Reproduce word for word the part of the post on the Marula prospectus below that runs from "3. $1.35 Million" to "lack of sampling?".

===== TEXT EXCERPT =====

15 points on the Marula Prospectus19 Mar 2024 12:22
So I've have a couple of Personal Attacks in the past from Marula holders on Twitter, Telegram (both DMs and in The Hive).
Some questions have been asked before, but I can't say I've had much of a satisfactory response, or anything that's been confirmed to the point of a technical report or an economic study, or even a clear RNS.
I kept getting told to 'read up' for answers to my questions - So I did. I took a look at the short-form prospectus and have the following questions/points:
1. Blesberg Project
If they announced 100% purchase on 25th November 2022, and still not received regulatory approval... Don't they need this in order to make commercial sales?
3. The preliminary assay results from the stockpile came in at 5%-6.53%. This was based on only a 1 tonne sample.
The follow-up was done independently, but it doesn't state whether this was also a 1 tonne sample, or a different amount?
3. $1.35 Million from the Subscription will immediately be paid back to fund the drilling costs?
4. Drilling was completed on 6th December 2023. We should have assays soon? Why the delay?
5. Ore Sorter cost is £750,000, which will also be deducted from the subscription cost.
6. If only 1 tonne has been sampled, there's a risk of the first shipment to Southern Jase Resources Pty Ltd being 26.5 Tonnes short due to lack of sampling?

===== SUPPLIED INFORMATION =====

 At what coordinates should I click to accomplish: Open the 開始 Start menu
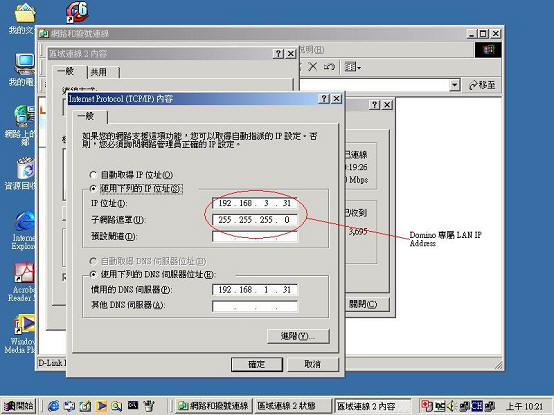(18, 406)
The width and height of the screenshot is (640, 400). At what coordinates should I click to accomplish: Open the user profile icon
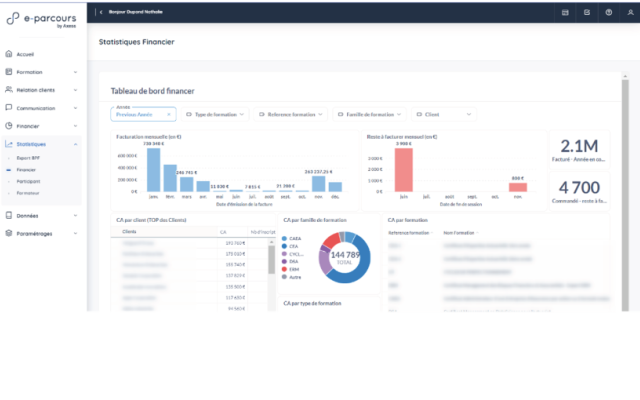[629, 12]
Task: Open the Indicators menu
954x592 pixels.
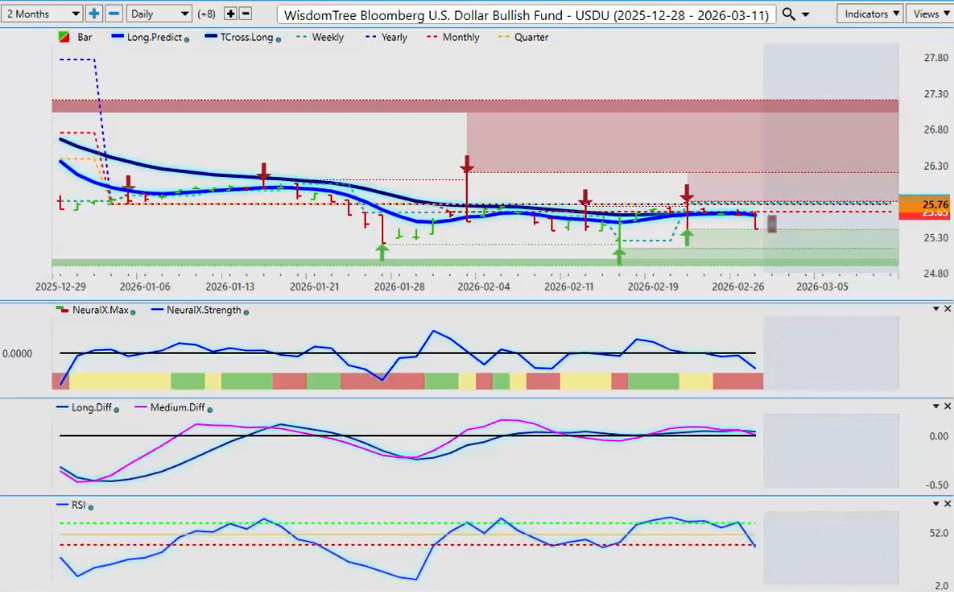Action: 870,14
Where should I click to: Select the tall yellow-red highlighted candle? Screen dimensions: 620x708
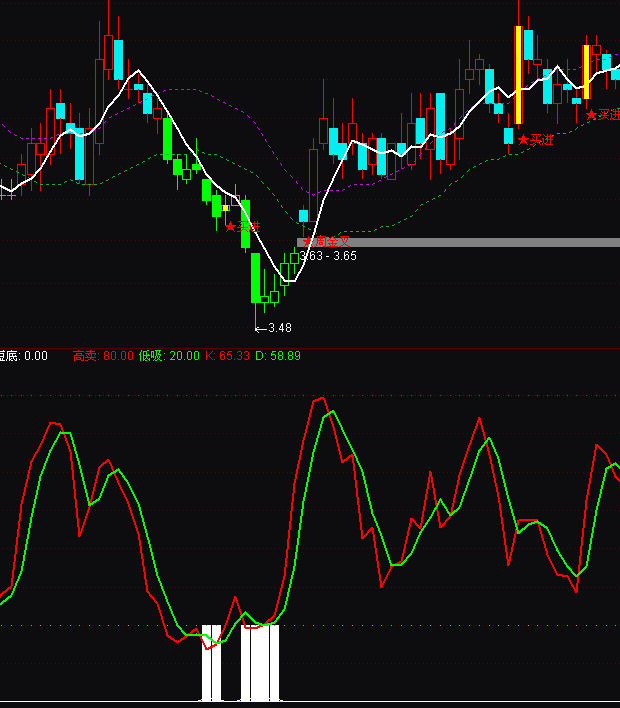coord(518,73)
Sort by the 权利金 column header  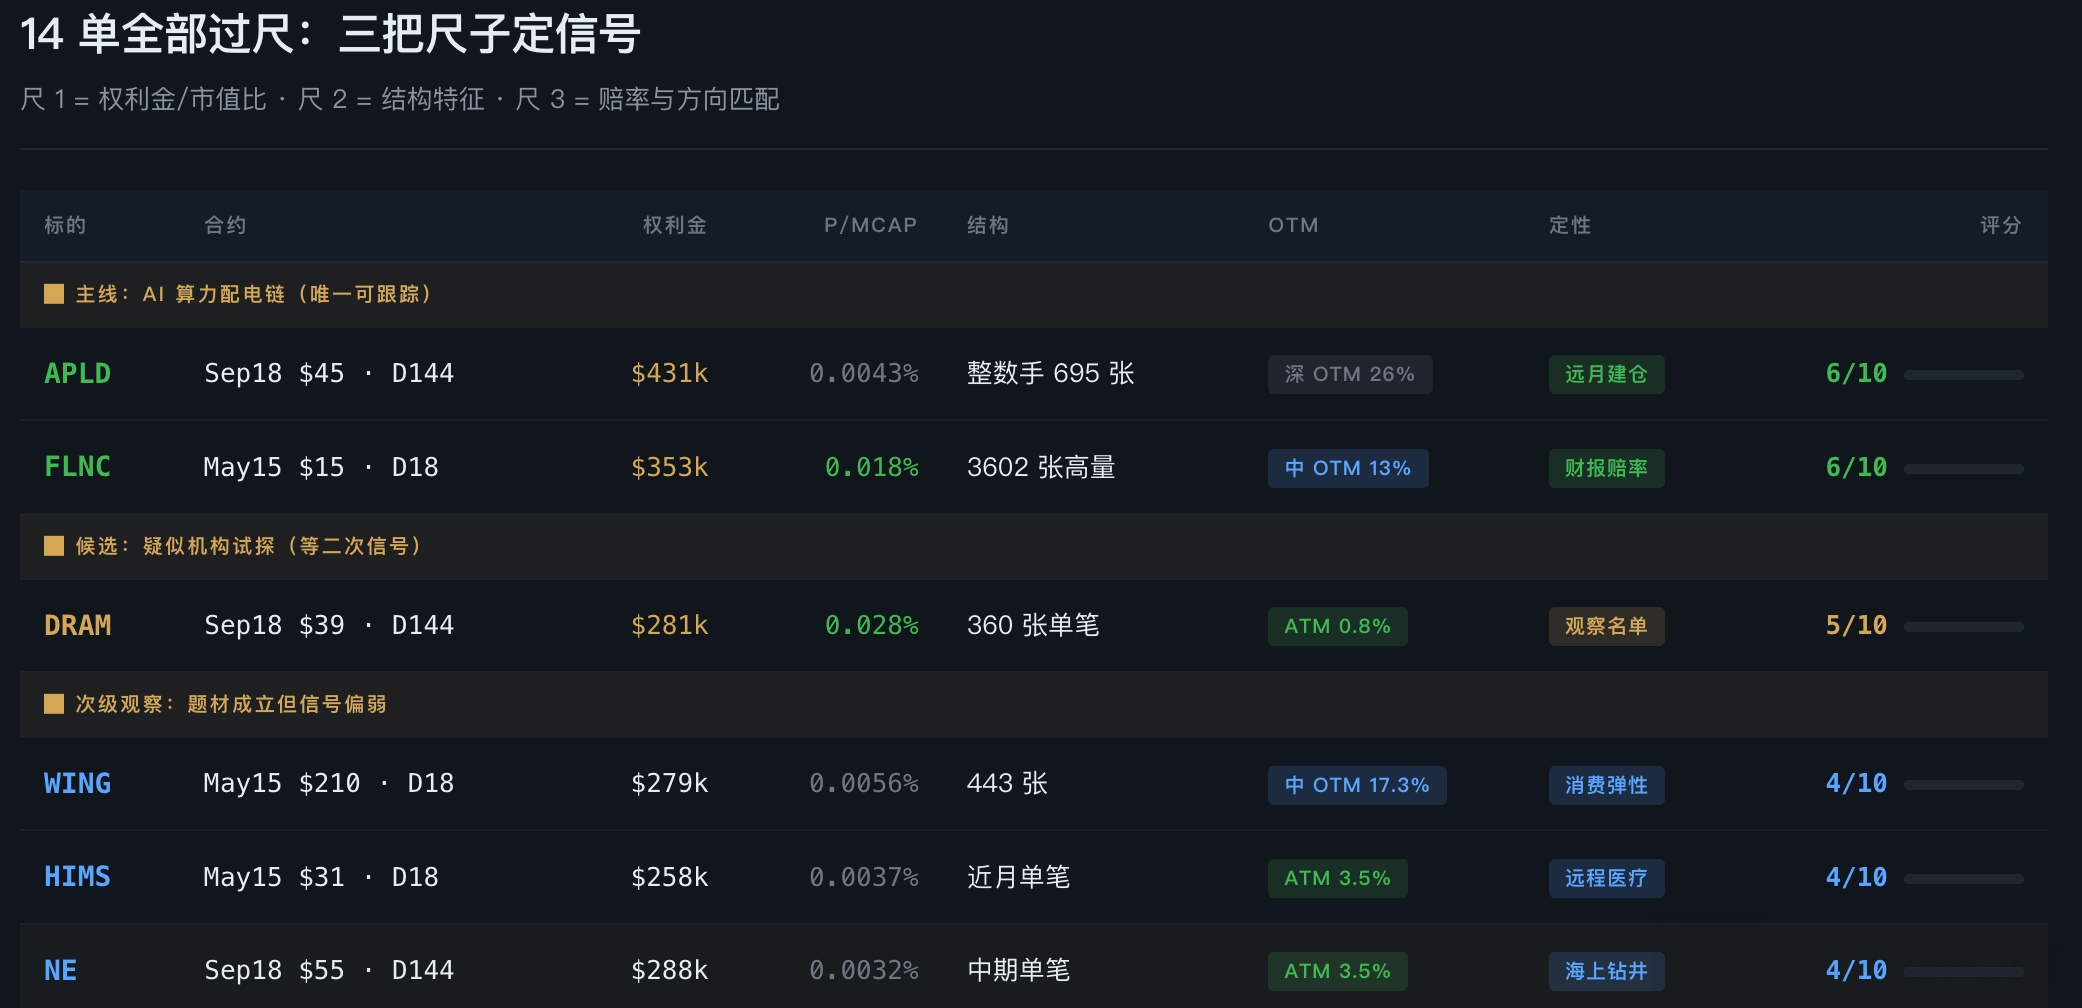point(674,225)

=====

- [EXERCISE ANSWER]
3. $1.35 Million from the Subscription will immediately be paid back to fund the drilling costs?
4. Drilling was completed on 6th December 2023. We should have assays soon? Why the delay?
5. Ore Sorter cost is £750,000, which will also be deducted from the subscription cost.
6. If only 1 tonne has been sampled, there's a risk of the first shipment to Southern Jase Resources Pty Ltd being 26.5 Tonnes short due to lack of sampling?